Anywhere But Here chronicles how Adele drags Ann from the small town of Bay City, Wisconsin, where their relatives live, to what is supposed to be a better life for them in California, most preferably Beverly Hills. Adele will get a job teaching, and Ann will get to go to school in what Adele things is the best school district in the country. Of course, there is no job waiting for Adele in California, and she and Ann end up hopscotching from one apartment to another without ever finding a permanent place to live or even enough furniture to fill up an apartment. Ann does get to go to school in Beverly Hills, but Adele is a free-spirit and Ann comes to loathe how their life never attains some sort of stasis.

Adele is, along with being impractical and delusional, monstrously selfish, but Susan Sarandon finds a way to make her appealing without ignoring this fact. The character she plays seems like a bundle of contradictory traits, at times -- overbearing one moment and giving the next, tangential yet fiercely loving and loved in return.
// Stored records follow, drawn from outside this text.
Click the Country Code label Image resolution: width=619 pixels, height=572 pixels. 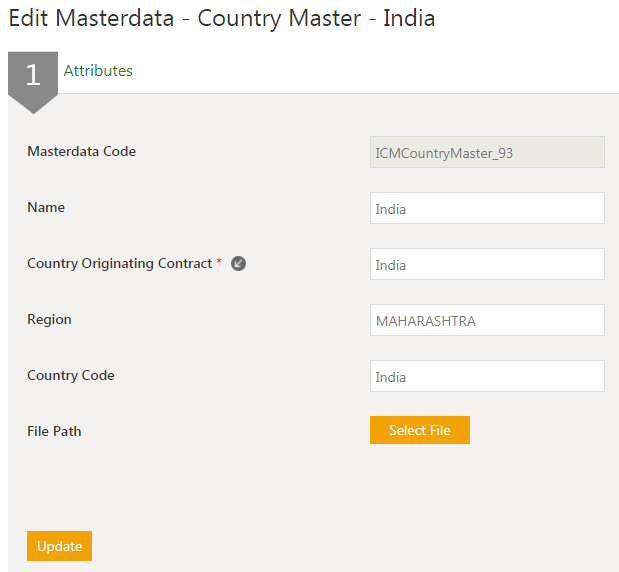[x=70, y=376]
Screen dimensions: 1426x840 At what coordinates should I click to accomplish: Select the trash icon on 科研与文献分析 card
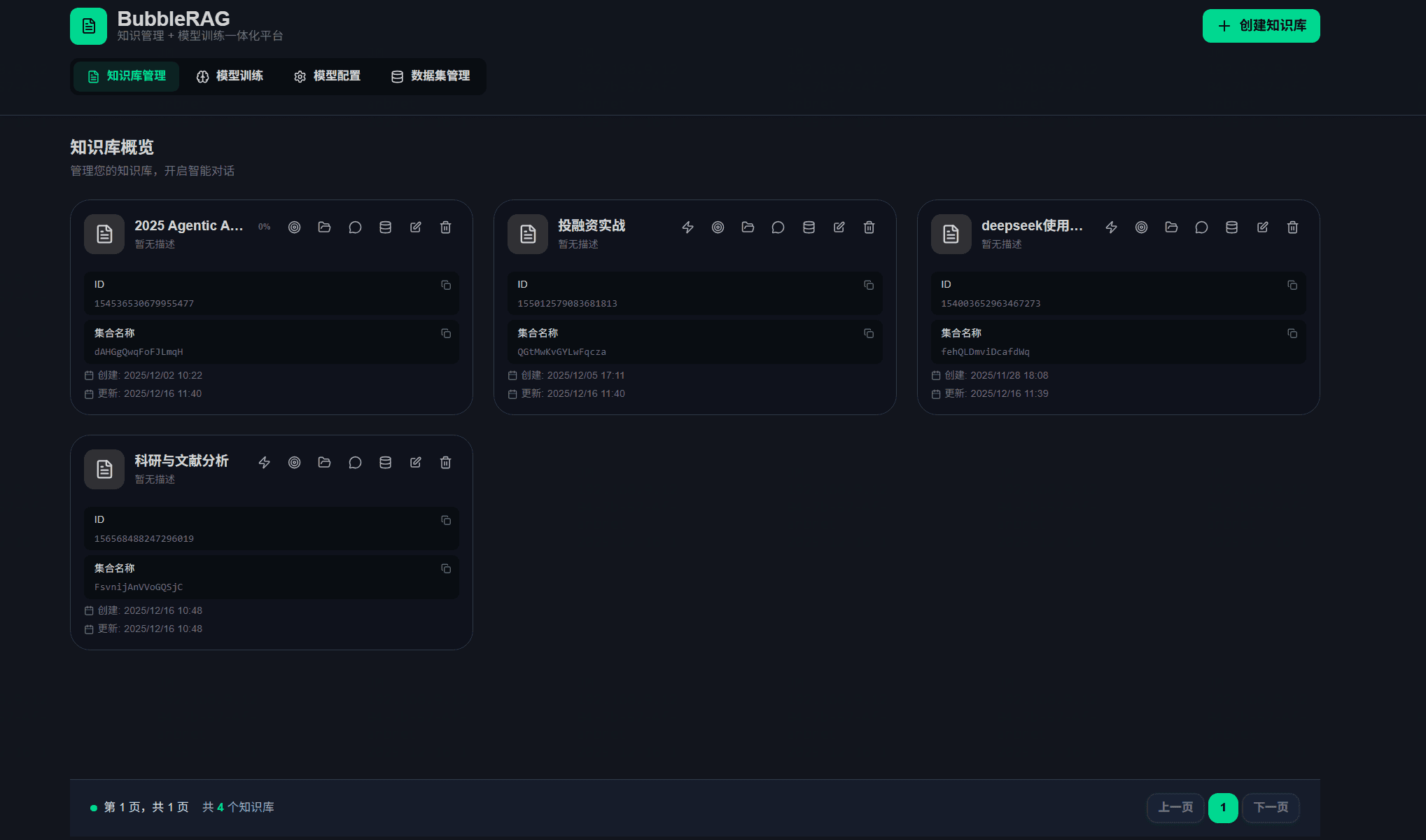point(445,462)
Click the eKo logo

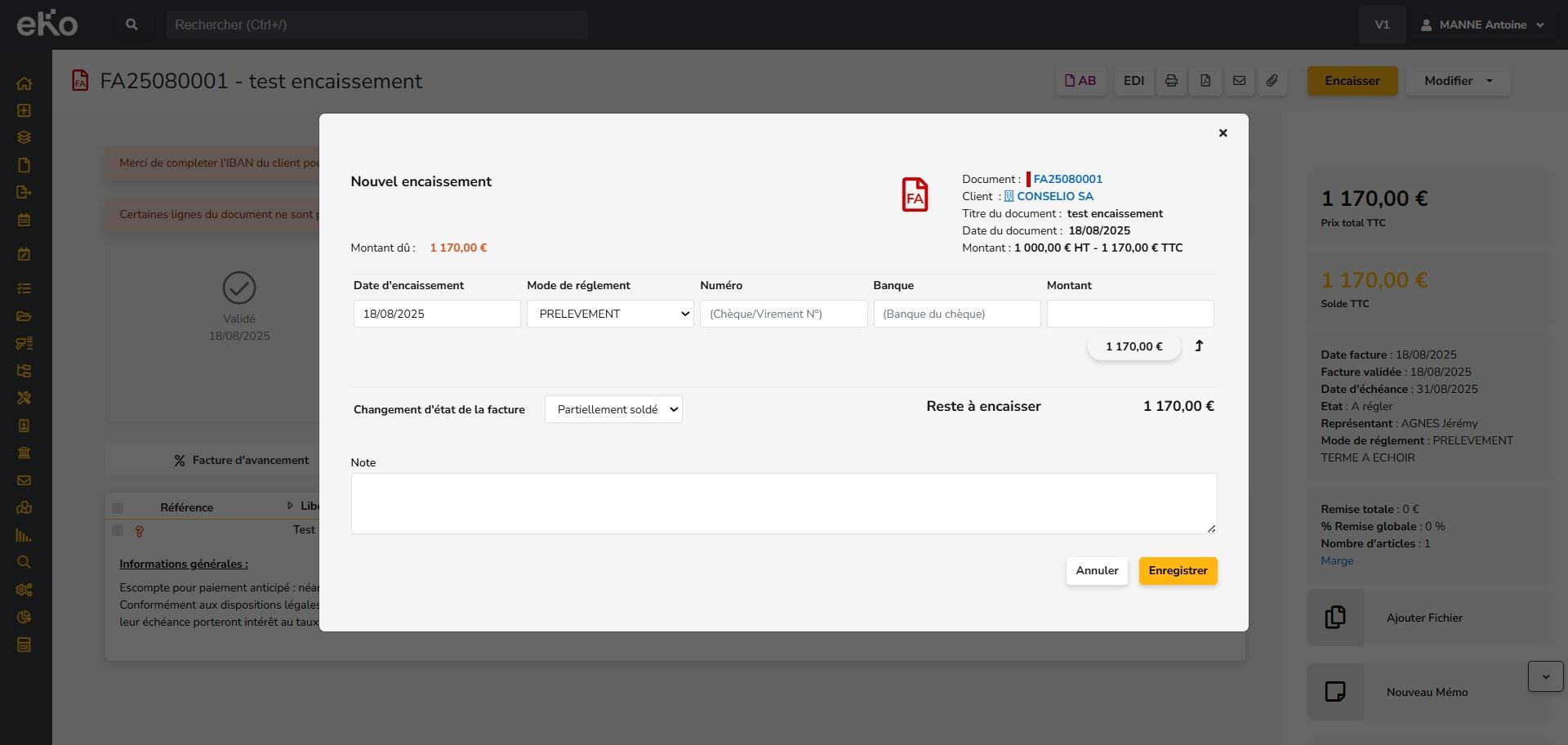coord(47,24)
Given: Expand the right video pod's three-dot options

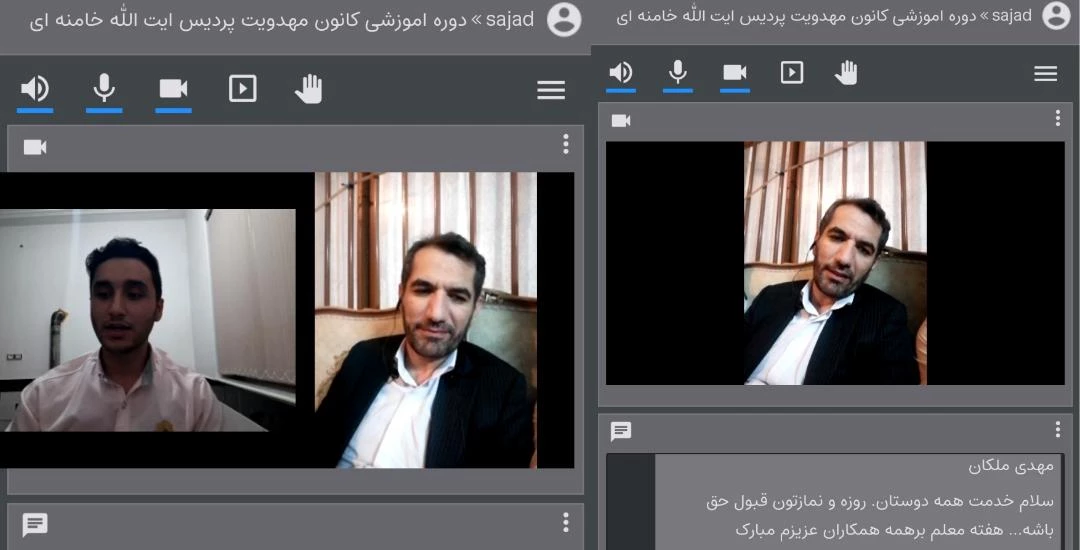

The director Wayne Wang has had a tendency to create films that are dramatically piecemeal at times, sometimes to good effect (as in Smoke), sometimes not (as in Chinese Box, his breakneck attempt to create an East-West drama on location in Hong Kong during the last moments before the mainland Chinese government assumed control). Wang does have a talent for getting very good work out of his actors, and that proves to be the case, here, from the lead performers on down. There's a couple of wonderful scenes with Michael Milhone as a Beverly Hills patrol cop who just happens to stop Adele during two critical junctures in the story. And the scenes with Shawn Hatosy, as Ann's young cousin Benny, show him and Ann horsing-around in such a way that makes one understand why Ann has left more than a home and a group of people behind when she left Bay City.

What this film has trouble doing is finding a way of making us understand why Adele is conducting her life the way she does, and what holds her and Ann together. Once Ann approaches high school graduation, she becomes set upon breaking away and starting a life of her own, like any other normal, healthy young adult. And Natalie Portman's performance reflects all the yearning and pent-up energy behind Ann's motivations vividly. Freed from her trussed-up, constraining appearance as Queen Amidala in The Phantom Menace, Portman shows that she has become a considerable actress, one who can communicate, intuitively, with an audience like a laser ray. We see how the relationship between her and Adele subtly changes from mother-daughter to one of two people on equal footing, and how Ann's having to assume certain responsibilities too early in life has also stolen something from her in the process, making her determination all the more so while tempered by the kind of insight and resolution that comes from coming home too many nights and flipping the light switch to discover that her mother has, habitually, forgotten to pay the power bill, again.

The film ultimately wants us to see that Adele, despite her weaknesses and inconsistencies, is some sort of indomitable, even admirable, personage -- as Ann puts it, someone with some force, "some power, and when she dies, the world will be flat...." Sarandon tries very hard to find the right emotional tones that would make Adele's many, many moods in the film jive together, and she never looks like she's trying too hard, becoming too fraught or too strained in her performance. We come to see why Adele acts stupidly, foolishly or desperately, and we, almost, take a grudging liking to her, ourselves. But you can't shake the idea that Adele will more likely be even more lost on her own than she was when it was just her and Ann, and the film fails to end on the final, reassuring, triumphal note that it seeks.